Should be no issue since this is a Kontakt instrument.
I would open native access, change default data folder to your ssd, uninstall hammer Smith pro then reinstall it. You can also try a repair in NA.

This is assuming it's installed with Native Access.
If not uninstall download install then repair in Native Access, e.g. tell it where to look for the folder.


----------



## ulrichburke2 (May 22, 2022)

Dear bluepalmtree.
DON'T WRITE ANYTHING ELSE TO THE HARD DRIVE!! When you delete stuff, it does NOT get erased from the hard drive. What happens is a special character gets stuck on the front of its name, telling the system it can overwrite that space. THE FILES ARE STILL THERE!!

If you've not emptied the trash yet....

Open the Trash Bin by clicking on its icon.
Locate the lost or deleted files that you wish to restore.
Right-click on the selected file or folder.
Choose Put Back to restore deleted files on Mac to its original location.
I'm NOT a Mac total expert but I would think you could select all the files and put them back en masse. Or - there's a Mac undelete program called Disk Drill that's totally safe, I've used it on Macs, I don't have a Mac of my own (well, I've got a PPC one but I rarely use it) I use a PC but Disk Drill's a good piece of kit









Disk Drill - Best Free Mac Data Recovery Software in 2022!

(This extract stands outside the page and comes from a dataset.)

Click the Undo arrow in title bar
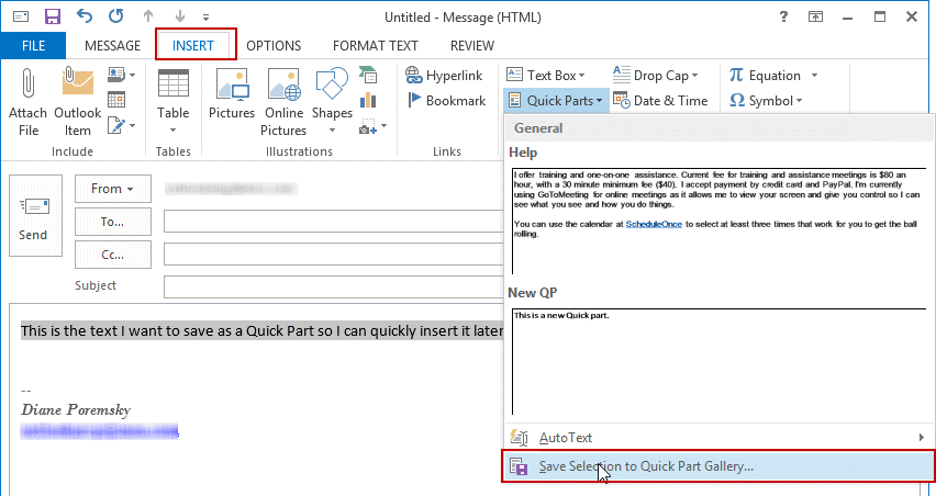Screen dimensions: 936x496 [x=84, y=17]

Disk Drill: The best data recovery software for Mac OS X. Recover deleted or lost data from any storage device, iOS and Android. Free scanning.




www.cleverfiles.com





What that does, basically, is finds all the files with the 'you can overwrite me' character on the front and removes the character, thus telling the computer it's not OK to overwrite the files any more. On a PC there's an internal DOS command for this, I've no idea what the equivalent on a MAC would be. That's why I suggested Disk Drill!

How does anyone delete 30 THOUSAND files without at least wondering WHY there's so many unneeded (NOT!!) files lying around!?! Jeez! Thirty, for sure, but thirty THOUSAND!?! That's gotta make a record.... (How can I make a record? I've just deleted all my strings files.....!)

Yours head-scratchingly

Chris.


----------